Six black wings spoke on Musashi Ariadust Academy’s roof.

It was Naruze. She was already equipped with Weiss Fräulein and she walked along the roof to check for readings from the intruder detection charms setup here and there.

“Do you really think anyone could have predicted it would turn out like that?”

Gold Mar: “Well, I think that’s her point.”

“Judge,” agreed Naruze. Displayed in her crop mark frame Magie Figur, Margot was equipped with Schwarz Fräulein on top of Musashino’s bridge-shaped command bridge. The broom was supported by a bipod, she was kneeling, and a telescope spell was opened above the broom’s handle. She was searching for any suspicious movements.

Her usual smile was narrowed as if she were taking aim.

Gold Mar: “Ga-chan, did you put some makeup on before heading up there?”

Mal-Ga: “Sign frame images are more vivid than seeing it in person.”
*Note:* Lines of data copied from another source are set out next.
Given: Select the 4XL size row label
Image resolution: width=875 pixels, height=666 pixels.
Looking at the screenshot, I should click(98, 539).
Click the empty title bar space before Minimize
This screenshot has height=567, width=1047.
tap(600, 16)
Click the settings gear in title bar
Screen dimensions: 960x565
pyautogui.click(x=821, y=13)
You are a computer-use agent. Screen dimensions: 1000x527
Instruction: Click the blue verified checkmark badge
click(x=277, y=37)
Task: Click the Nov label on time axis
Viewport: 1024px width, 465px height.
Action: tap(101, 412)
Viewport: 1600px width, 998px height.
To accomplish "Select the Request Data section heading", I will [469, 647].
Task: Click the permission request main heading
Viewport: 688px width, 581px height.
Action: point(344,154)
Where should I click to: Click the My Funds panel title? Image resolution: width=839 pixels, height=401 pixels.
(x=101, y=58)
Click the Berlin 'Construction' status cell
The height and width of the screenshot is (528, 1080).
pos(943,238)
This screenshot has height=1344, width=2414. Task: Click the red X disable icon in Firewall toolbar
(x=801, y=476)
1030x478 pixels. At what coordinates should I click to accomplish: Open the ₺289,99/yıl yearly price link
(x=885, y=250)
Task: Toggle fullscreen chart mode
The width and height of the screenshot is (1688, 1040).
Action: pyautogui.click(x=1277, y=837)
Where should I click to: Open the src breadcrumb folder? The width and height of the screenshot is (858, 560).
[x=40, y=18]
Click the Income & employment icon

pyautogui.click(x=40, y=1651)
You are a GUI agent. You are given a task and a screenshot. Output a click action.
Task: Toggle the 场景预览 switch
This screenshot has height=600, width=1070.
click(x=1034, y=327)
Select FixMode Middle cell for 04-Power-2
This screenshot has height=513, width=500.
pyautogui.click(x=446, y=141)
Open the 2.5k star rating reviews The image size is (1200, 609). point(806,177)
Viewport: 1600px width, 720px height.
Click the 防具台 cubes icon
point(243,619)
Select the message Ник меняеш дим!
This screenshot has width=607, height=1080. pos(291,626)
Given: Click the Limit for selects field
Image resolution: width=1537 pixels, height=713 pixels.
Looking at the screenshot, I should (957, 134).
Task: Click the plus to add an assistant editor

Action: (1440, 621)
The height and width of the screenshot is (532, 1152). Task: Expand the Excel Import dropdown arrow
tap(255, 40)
“That’s nice,” said Margot.

Naruze hoped the other girl could not see the heat in her cheeks through the makeup, so…

“Keep your eye on what you can see, Margot. Masazumi is…”

Gold Mar: “Yes, it looks like she can answer this. That means she has an explanation for why she couldn’t predict the current situation.”

Mal-Ga: “What do you think she’ll say? I just hope whatever it is makes good doujinshi material….”

Gold Mar: “Well, I’m guessing it comes down to the fact that no one could have predicted it.”

Mal-Ga: “But that’s the same as overlooking her own incompetence by saying everyone else is just as incompetent.”

“Oh, I get it,” said Margot.

Gold Mar: “Maybe the best option is to accept her failure and then recover from that by explaining how she’ll prevent it from happening again… And we did respond to what happened appropriately.”

Once Margot said that, Naruze heard Masazumi’s voice from the bridge below.

“I was unable to predict that participating in the Sack of Magdeburg would lead to the current situation?”

Naruze stopped walking to the next detection spell. She suppressed the swaying of her wings and looked to Masazumi’s back.

What is she going to do?

Would she apologize for being unable to predict it? A prostration would be a rare sight, so she wanted to make a quick sketch. And then she wanted to tell Masazumi something: “Your prostration really saved the day! For my doujinshi!”

As she watched with wings raised, Masazumi moved.

The girl’s shoulders lowered as she exhaled and she spoke.

“Listen. I easily predicted that participating in the Sack of Magdeburg could lead to the current situation. It is because I can make that kind of prediction that I am Musashi’s Vice President.”

She stated it quite clearly.

“I predicted everything that is happening now.”

Horizon placed her hand on the shoulder of the crossdresser sitting next to her.

“Toori-sama, I will choose my words carefully as this is a horrible thing to say, but when Masazumi-sama is under extreme pressure, she becomes just as crazy as you.”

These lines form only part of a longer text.